# Work required
Strip out the pictures and transcribe the records that follow exactly.

Data excerpts
---
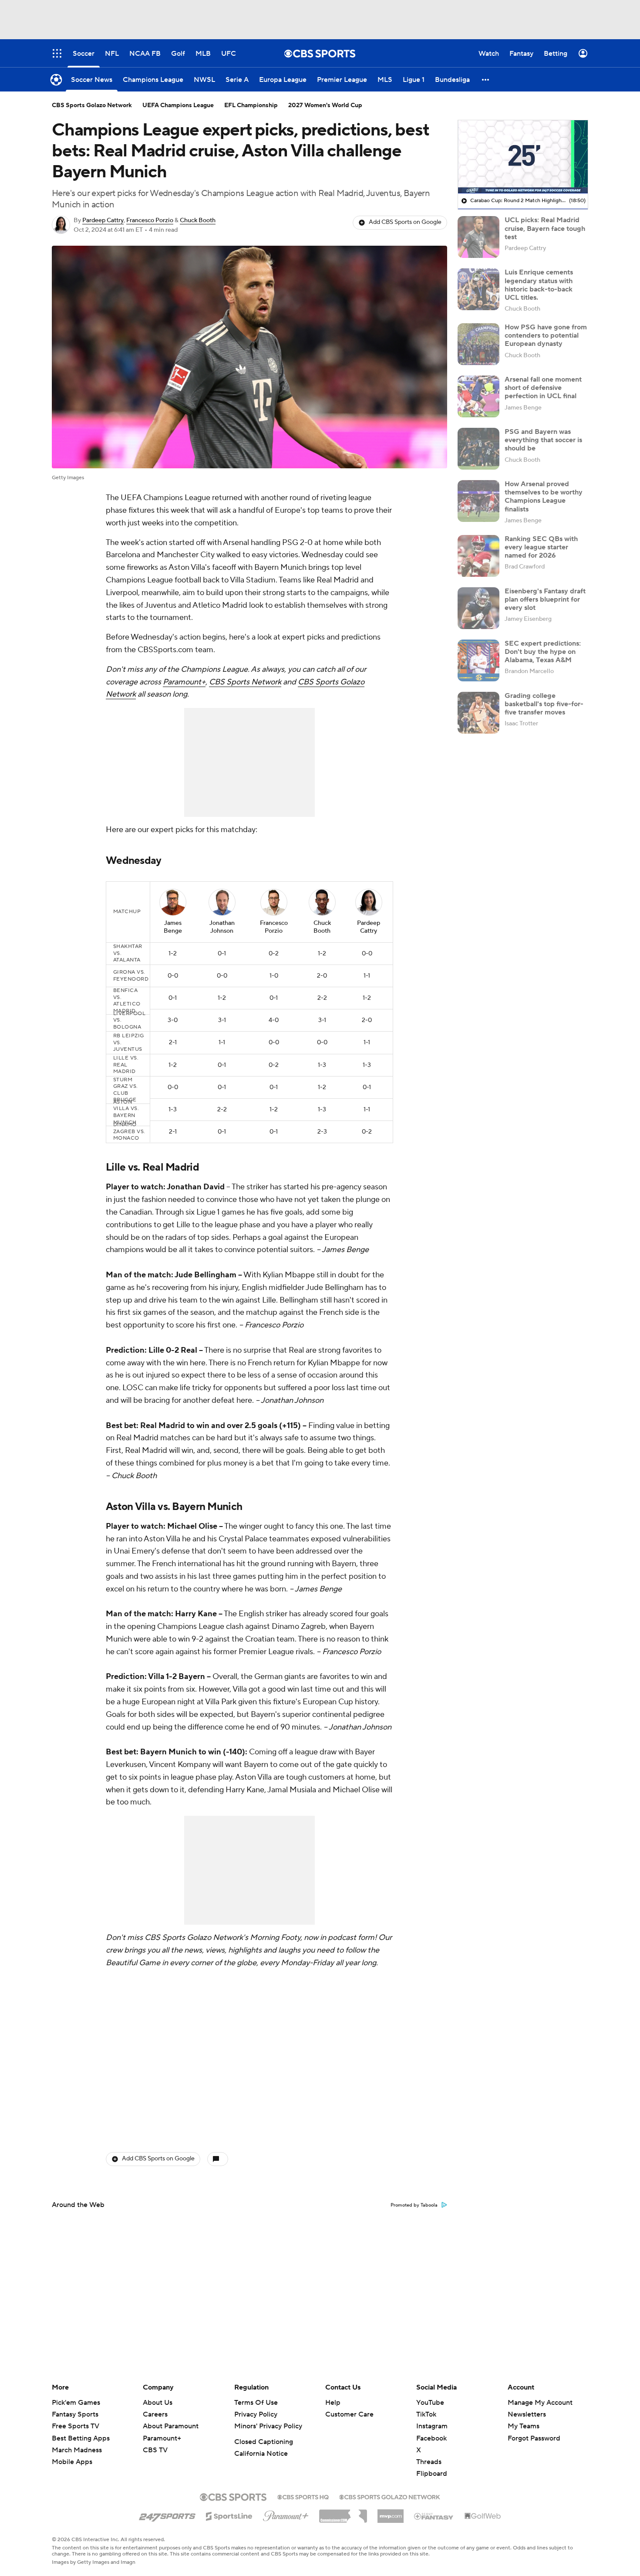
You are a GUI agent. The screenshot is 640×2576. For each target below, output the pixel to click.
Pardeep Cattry (103, 220)
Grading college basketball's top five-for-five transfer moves (544, 704)
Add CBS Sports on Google (405, 222)
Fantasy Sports (75, 2414)
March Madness (77, 2450)
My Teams (523, 2426)
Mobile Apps (72, 2462)
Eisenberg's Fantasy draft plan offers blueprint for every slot (545, 599)
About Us (157, 2402)
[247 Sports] (167, 2514)
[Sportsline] (229, 2515)
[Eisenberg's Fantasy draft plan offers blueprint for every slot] (478, 608)
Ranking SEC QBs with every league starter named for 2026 (541, 547)
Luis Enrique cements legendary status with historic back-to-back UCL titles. (539, 285)
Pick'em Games (76, 2402)
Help (332, 2402)
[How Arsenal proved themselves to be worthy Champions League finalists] (478, 501)
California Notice (261, 2453)
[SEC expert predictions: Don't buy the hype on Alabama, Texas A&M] (478, 660)
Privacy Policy (255, 2414)
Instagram (432, 2426)
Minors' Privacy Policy (268, 2426)
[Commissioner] (343, 2512)
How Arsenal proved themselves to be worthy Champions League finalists (544, 497)
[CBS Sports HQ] (303, 2496)
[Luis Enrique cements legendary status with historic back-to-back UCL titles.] (478, 289)
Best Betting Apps (81, 2438)
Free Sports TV (75, 2426)
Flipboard (431, 2473)
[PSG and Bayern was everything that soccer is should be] (478, 449)
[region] (523, 156)
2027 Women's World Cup (325, 105)
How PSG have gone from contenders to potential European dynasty (546, 335)
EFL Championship (251, 105)
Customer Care (349, 2414)
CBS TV (155, 2450)
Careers (155, 2414)
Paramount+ (184, 682)
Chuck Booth (198, 220)
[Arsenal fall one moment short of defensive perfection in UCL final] (478, 396)
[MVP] (390, 2512)
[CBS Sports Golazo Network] (389, 2496)
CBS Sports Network (245, 682)
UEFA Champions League (178, 105)
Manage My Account (540, 2402)
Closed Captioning (263, 2441)
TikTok (426, 2414)
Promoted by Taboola (414, 2205)
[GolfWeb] (483, 2516)
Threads (428, 2462)
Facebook (431, 2438)
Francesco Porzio (149, 220)
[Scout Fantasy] (434, 2516)
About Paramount (171, 2426)
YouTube (430, 2402)
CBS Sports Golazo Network (92, 105)
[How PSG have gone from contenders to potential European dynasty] (478, 344)
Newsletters (527, 2414)
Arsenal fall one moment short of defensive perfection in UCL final (543, 387)
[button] (486, 79)
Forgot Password (534, 2438)
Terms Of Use (256, 2402)
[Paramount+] (286, 2514)
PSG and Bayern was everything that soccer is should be (543, 440)
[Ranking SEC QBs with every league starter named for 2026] (478, 556)
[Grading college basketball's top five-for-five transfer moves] (478, 713)
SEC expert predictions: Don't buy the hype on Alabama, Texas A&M (543, 651)
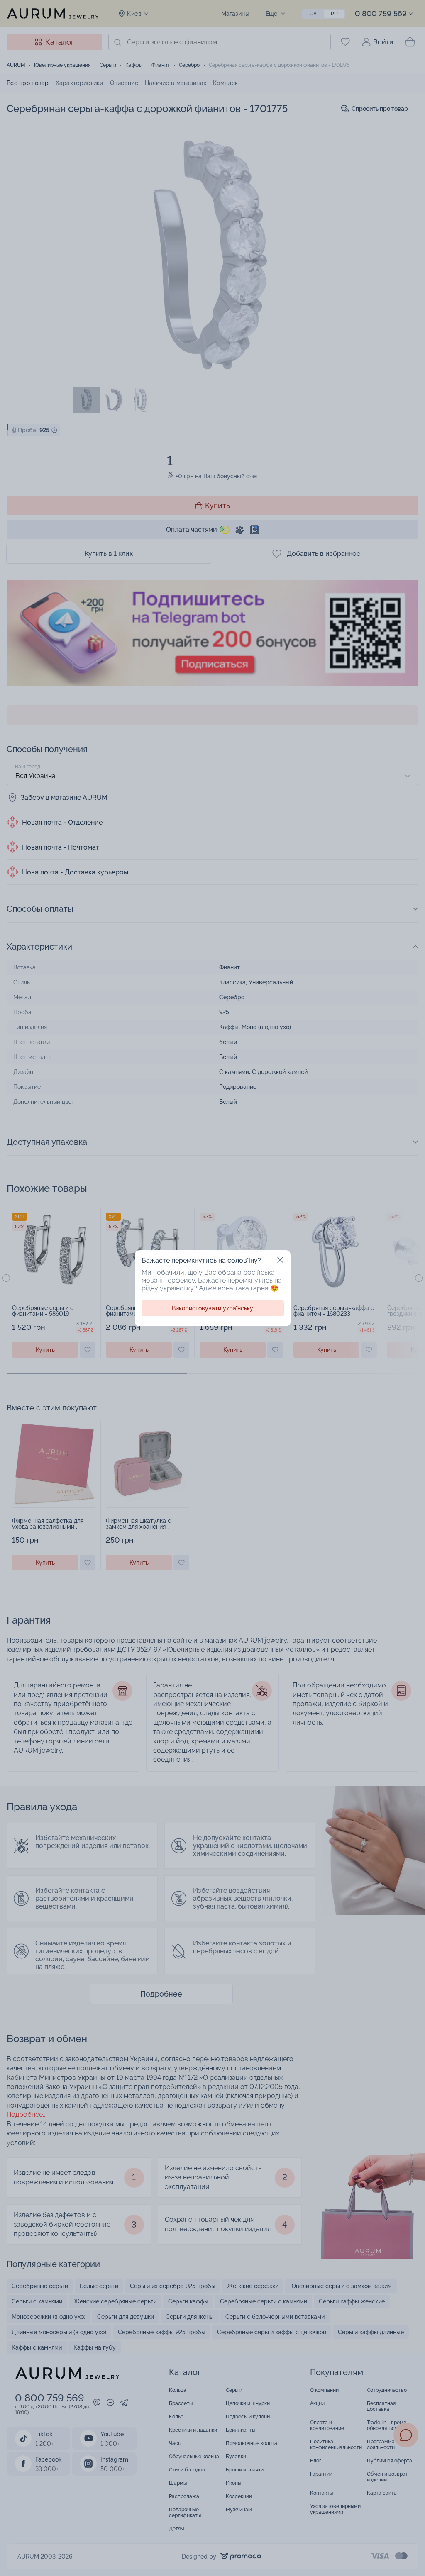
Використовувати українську (212, 1308)
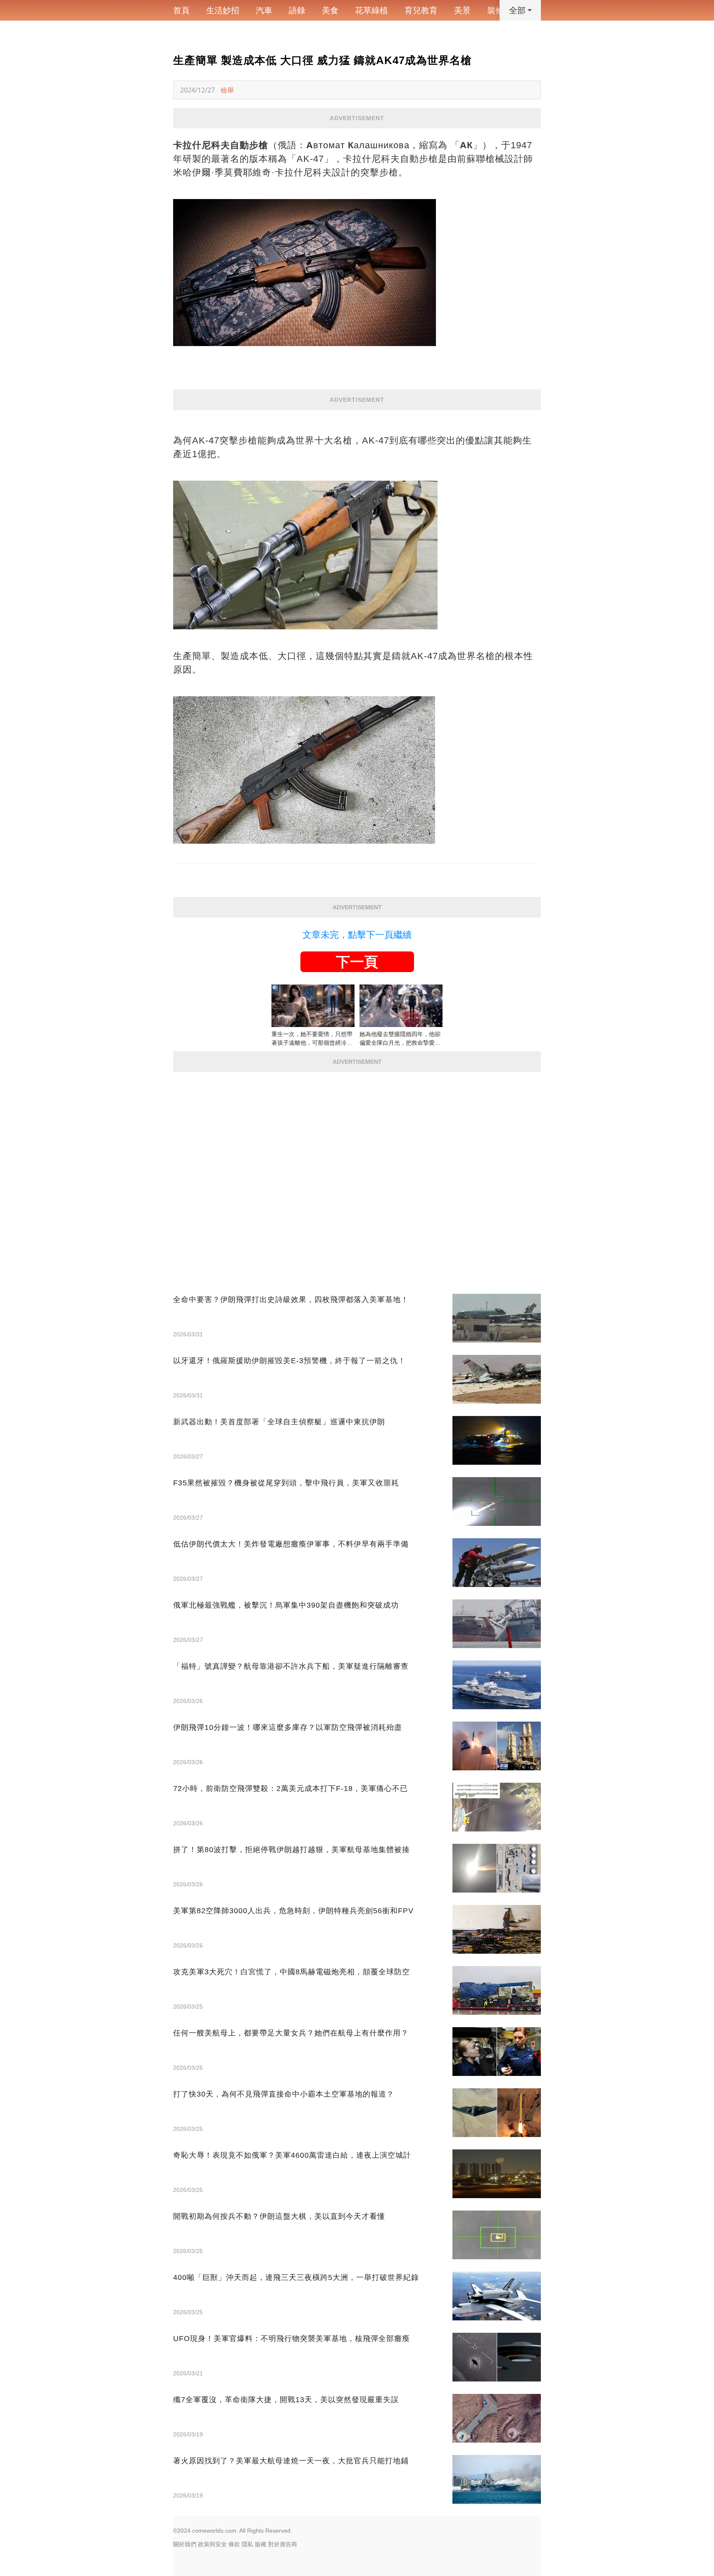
---
# Answer section
You are a GUI agent. The screenshot is 640×2576. For each target below, output the pixel to click.
Pardeep Cattry (103, 220)
Grading college basketball's top five-for-five transfer moves (544, 704)
Add CBS Sports on Google (405, 222)
Fantasy Sports (75, 2414)
March Madness (77, 2450)
My Teams (523, 2426)
Mobile Apps (72, 2462)
Eisenberg's Fantasy draft plan offers blueprint for every slot (545, 599)
About Us (157, 2402)
[247 Sports] (167, 2514)
[Sportsline] (229, 2515)
[Eisenberg's Fantasy draft plan offers blueprint for every slot] (478, 608)
Ranking SEC QBs with every league starter named for 2026 (541, 547)
Luis Enrique cements legendary status with historic back-to-back UCL titles. (539, 285)
Pick'em Games (76, 2402)
Help (332, 2402)
[How Arsenal proved themselves to be worthy Champions League finalists] (478, 501)
California Notice (261, 2453)
[SEC expert predictions: Don't buy the hype on Alabama, Texas A&M] (478, 660)
Privacy Policy (255, 2414)
Instagram (432, 2426)
Minors' Privacy Policy (268, 2426)
[Commissioner] (343, 2512)
How Arsenal proved themselves to be worthy Champions League finalists (544, 497)
[CBS Sports HQ] (303, 2496)
[Luis Enrique cements legendary status with historic back-to-back UCL titles.] (478, 289)
Best Betting Apps (81, 2438)
Free Sports TV (75, 2426)
Flipboard (431, 2473)
[PSG and Bayern was everything that soccer is should be] (478, 449)
[region] (523, 156)
2027 Women's World Cup (325, 105)
How PSG have gone from contenders to potential European dynasty (546, 335)
EFL Championship (251, 105)
Customer Care (349, 2414)
CBS TV (155, 2450)
Careers (155, 2414)
Paramount+ (184, 682)
Chuck Booth (198, 220)
[Arsenal fall one moment short of defensive perfection in UCL final] (478, 396)
[MVP] (390, 2512)
[CBS Sports Golazo Network] (389, 2496)
CBS Sports Network (245, 682)
UEFA Champions League (178, 105)
Manage My Account (540, 2402)
Closed Captioning (263, 2441)
TikTok (426, 2414)
Promoted by Taboola (414, 2205)
[GolfWeb] (483, 2516)
Threads (428, 2462)
Facebook (431, 2438)
Francesco Porzio (149, 220)
[Scout Fantasy] (434, 2516)
About Paramount (171, 2426)
YouTube (430, 2402)
CBS Sports Golazo Network (92, 105)
[How PSG have gone from contenders to potential European dynasty] (478, 344)
Newsletters (527, 2414)
Arsenal fall one moment short of defensive perfection in UCL final (543, 387)
[button] (486, 79)
Forgot Password (534, 2438)
Terms Of Use (256, 2402)
[Paramount+] (286, 2514)
PSG and Bayern was everything that soccer is should be (543, 440)
[Ranking SEC QBs with every league starter named for 2026] (478, 556)
[Grading college basketball's top five-for-five transfer moves] (478, 713)
SEC expert predictions: Don't buy the hype on Alabama, Texas A&M (543, 651)
Використовувати українську (212, 1308)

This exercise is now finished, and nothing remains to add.